From Fedora Project Wiki

Make Fedora CoreOS a Fedora Edition

Summary

This changes is to promote Fedora CoreOS to Edition status alongside Workstation, Server and IoT.

Owners

  • Name: Clement Verna
  • Email: cverna@fedoraproject.org
  • Products: Fedora CoreOS
  • Responsible WGs: Fedora CoreOS Group

Current status

  • Targeted release: Fedora 37
  • Last updated: 2022-06-24
  • FESCo issue: #2516
  • Tracker bug: <will be assigned by the Wrangler>
  • Release notes tracker: <will be assigned by the Wrangler>

Detailed Description

This changes is to promote Fedora CoreOS to Edition status alongside Workstation, Server and IoT.

Prerequisites are tracked bellow :

Feedback

Benefit to Fedora

Make Fedora CoreOS an official edition, will help spread adoption and position Fedora as credible solution for running container workflow.

We have started to publish monthly update of what is happening in Fedora CoreOS based on the feedback received from a community survey. Part of these monthly update are the count me stats which gives us a good understanding of FCOS adoption.

Scope

  • Proposal owners: see change owners
  • Other developers: N/A
  • Release engineering: Fedora CoreOS is already being composed and released.
  • Policies and guidelines: N/A

Upgrade/compatibility impact

N/A

How To Test

See QA test cases : https://fedoraproject.org/wiki/Category:CoreOS_Test_Cases and Fedora CoreOS own test suite Kola https://github.com/coreos/coreos-assembler/blob/main/docs/kola.md#testing-with-kola

We also have regular tests days, for example https://fedoramagazine.org/fedora-coreos-test-day/

Basic Release Criteria

We are currently evaluating our compliance to the Fedora Basic Release Criteria https://github.com/coreos/fedora-coreos-tracker/issues/1239. This is an effort that will be done during the Fedora 37 development cycle.

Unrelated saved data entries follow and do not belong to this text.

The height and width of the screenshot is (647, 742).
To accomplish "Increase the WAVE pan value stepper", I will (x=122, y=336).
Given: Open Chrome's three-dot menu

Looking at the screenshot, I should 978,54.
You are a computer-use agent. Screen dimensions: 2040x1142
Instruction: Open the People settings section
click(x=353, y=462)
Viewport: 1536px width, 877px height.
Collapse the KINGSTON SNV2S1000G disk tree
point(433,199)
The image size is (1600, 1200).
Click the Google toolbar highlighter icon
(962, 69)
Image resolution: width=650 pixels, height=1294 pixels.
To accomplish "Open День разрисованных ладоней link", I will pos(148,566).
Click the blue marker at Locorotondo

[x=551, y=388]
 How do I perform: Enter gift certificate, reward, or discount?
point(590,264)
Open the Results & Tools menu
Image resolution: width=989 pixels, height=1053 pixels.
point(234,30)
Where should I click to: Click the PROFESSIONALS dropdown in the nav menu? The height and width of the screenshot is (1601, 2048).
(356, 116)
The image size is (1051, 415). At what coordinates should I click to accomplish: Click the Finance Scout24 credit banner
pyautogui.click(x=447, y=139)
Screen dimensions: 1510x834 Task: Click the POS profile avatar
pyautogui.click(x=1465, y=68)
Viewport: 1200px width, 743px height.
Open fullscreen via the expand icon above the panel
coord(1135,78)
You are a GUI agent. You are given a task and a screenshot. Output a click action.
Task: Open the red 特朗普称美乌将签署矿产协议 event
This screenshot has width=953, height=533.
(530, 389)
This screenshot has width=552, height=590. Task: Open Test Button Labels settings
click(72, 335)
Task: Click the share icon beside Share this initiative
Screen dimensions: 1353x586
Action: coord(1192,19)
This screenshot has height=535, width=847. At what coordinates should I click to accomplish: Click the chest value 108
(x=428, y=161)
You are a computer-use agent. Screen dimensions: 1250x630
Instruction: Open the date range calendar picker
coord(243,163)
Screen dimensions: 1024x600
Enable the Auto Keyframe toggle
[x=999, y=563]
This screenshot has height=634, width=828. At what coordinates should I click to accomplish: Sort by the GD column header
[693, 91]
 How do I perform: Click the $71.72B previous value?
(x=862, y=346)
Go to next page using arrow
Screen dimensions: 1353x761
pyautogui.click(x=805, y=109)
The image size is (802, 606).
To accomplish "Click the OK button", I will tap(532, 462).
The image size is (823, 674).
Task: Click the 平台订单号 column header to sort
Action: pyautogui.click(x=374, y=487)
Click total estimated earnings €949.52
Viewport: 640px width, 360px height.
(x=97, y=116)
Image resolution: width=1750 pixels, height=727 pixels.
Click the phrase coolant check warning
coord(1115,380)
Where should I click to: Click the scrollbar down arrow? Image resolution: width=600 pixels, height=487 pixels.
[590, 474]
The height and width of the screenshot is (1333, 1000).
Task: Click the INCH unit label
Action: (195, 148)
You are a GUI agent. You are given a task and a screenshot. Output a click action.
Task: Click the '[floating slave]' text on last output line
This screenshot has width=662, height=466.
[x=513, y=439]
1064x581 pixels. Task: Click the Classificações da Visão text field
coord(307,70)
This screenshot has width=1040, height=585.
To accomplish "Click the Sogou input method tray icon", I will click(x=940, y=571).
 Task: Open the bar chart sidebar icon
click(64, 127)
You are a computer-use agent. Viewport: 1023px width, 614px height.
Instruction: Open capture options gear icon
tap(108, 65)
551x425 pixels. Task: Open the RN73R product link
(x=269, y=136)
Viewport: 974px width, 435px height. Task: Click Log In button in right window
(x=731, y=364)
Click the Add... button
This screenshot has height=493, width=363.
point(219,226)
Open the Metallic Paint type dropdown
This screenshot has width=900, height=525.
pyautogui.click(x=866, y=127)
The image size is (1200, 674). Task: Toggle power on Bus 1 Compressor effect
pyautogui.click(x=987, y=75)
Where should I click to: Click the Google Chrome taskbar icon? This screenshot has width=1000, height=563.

Supported Architecture and Platforms

Fedora CoreOS is currently built for the x86_64, aarch64 and s390x architecture, These platforms are supported and can be configured directly using Ignition.

The kola test suite is run for each stream release on AWS, Azure, GCP and OpenStack.

Stream release Go/NoGo

Stream releases are scheduled fortnightly, a GitHub issue (example) is created for each stream release with the release process. The release status can be tracked in each ticket. If each steps and validation were successful the release is considered GO.

Issues are reported in the issue tracker and discussed during the weekly IRC meeting. A stream release can become a NOGO during these meeting, the blocker issue is then linked to the release GitHub issue.

Major Fedora Version release Go/NoGo

The policies around the Major version rebases are described in Fedora CoreOS document https://github.com/coreos/fedora-coreos-tracker/blob/main/Design.md#major-fedora-version-rebases (see copy below)

The release process integrates with Fedora's release milestones in the following ways:

Fedora Beta Release

 The next stream is switched over to the new release.

Fedora Final Freeze

 The next stream switches to weekly releases to closely track the GA content set.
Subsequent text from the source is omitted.